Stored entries
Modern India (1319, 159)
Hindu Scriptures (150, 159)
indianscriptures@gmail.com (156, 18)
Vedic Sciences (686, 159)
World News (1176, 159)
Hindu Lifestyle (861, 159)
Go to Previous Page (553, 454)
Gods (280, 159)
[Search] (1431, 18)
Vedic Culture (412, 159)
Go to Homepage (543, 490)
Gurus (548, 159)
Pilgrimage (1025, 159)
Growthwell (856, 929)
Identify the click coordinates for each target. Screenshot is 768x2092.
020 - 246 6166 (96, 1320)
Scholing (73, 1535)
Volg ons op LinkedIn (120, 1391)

Task goal
Each entry above is to be returned exactly as given.

Output below
Modern India (1319, 159)
Hindu Scriptures (150, 159)
indianscriptures@gmail.com (156, 18)
Vedic Sciences (686, 159)
World News (1176, 159)
Hindu Lifestyle (861, 159)
Go to Previous Page (553, 454)
Gods (280, 159)
[Search] (1431, 18)
Vedic Culture (412, 159)
Go to Homepage (543, 490)
Gurus (548, 159)
Pilgrimage (1025, 159)
Growthwell (856, 929)
Identify the click coordinates for each target. Screenshot is 768x2092.
020 - 246 6166 (96, 1320)
Scholing (73, 1535)
Volg ons op LinkedIn (120, 1391)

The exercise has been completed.